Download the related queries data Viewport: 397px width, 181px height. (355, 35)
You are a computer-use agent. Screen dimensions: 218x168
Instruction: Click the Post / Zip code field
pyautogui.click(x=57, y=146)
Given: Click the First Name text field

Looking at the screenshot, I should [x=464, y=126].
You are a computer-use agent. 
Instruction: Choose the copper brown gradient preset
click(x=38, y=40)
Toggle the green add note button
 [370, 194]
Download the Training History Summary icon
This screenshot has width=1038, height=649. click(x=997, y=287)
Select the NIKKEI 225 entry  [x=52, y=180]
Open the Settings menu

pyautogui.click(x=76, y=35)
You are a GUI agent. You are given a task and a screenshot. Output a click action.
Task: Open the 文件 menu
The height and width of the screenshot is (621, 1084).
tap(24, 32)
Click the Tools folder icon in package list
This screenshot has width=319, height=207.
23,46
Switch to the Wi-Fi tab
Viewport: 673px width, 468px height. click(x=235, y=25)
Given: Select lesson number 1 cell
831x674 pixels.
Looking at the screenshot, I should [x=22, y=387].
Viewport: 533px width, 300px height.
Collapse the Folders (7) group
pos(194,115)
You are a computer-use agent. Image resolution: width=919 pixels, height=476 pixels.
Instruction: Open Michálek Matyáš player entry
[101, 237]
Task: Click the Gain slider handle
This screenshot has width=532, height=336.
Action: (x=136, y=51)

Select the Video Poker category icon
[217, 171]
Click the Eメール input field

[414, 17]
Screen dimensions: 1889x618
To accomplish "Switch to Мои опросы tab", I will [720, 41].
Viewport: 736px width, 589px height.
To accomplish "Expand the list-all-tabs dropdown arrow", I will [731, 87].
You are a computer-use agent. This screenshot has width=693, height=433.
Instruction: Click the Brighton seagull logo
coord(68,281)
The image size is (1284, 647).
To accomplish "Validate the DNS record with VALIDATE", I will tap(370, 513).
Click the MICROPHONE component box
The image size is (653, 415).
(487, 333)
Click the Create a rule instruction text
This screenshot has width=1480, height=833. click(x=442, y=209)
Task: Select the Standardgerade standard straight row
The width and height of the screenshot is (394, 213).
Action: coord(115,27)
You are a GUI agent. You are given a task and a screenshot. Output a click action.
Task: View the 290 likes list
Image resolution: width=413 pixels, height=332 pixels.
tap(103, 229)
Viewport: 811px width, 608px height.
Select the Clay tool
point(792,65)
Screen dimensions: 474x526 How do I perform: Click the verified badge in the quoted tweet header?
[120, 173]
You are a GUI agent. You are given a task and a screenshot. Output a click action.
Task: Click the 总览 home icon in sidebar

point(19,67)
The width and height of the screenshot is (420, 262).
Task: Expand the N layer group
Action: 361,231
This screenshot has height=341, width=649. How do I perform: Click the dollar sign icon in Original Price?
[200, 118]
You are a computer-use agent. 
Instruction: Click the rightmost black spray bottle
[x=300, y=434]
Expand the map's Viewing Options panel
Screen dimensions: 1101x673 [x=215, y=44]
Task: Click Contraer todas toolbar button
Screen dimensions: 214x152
++++++++++++++++++++
> Set task:
Transcribe the entries above exactly, starting at the line with "Toggle the green add note button" and continuing up to and including the line with "pos(194,115)".

> The answer:
Toggle the green add note button
 [370, 194]
Download the Training History Summary icon
This screenshot has width=1038, height=649. click(x=997, y=287)
Select the NIKKEI 225 entry  [x=52, y=180]
Open the Settings menu

pyautogui.click(x=76, y=35)
You are a GUI agent. You are given a task and a screenshot. Output a click action.
Task: Open the 文件 menu
The height and width of the screenshot is (621, 1084).
tap(24, 32)
Click the Tools folder icon in package list
This screenshot has width=319, height=207.
23,46
Switch to the Wi-Fi tab
Viewport: 673px width, 468px height. click(x=235, y=25)
Given: Select lesson number 1 cell
831x674 pixels.
Looking at the screenshot, I should [x=22, y=387].
Viewport: 533px width, 300px height.
Collapse the Folders (7) group
pos(194,115)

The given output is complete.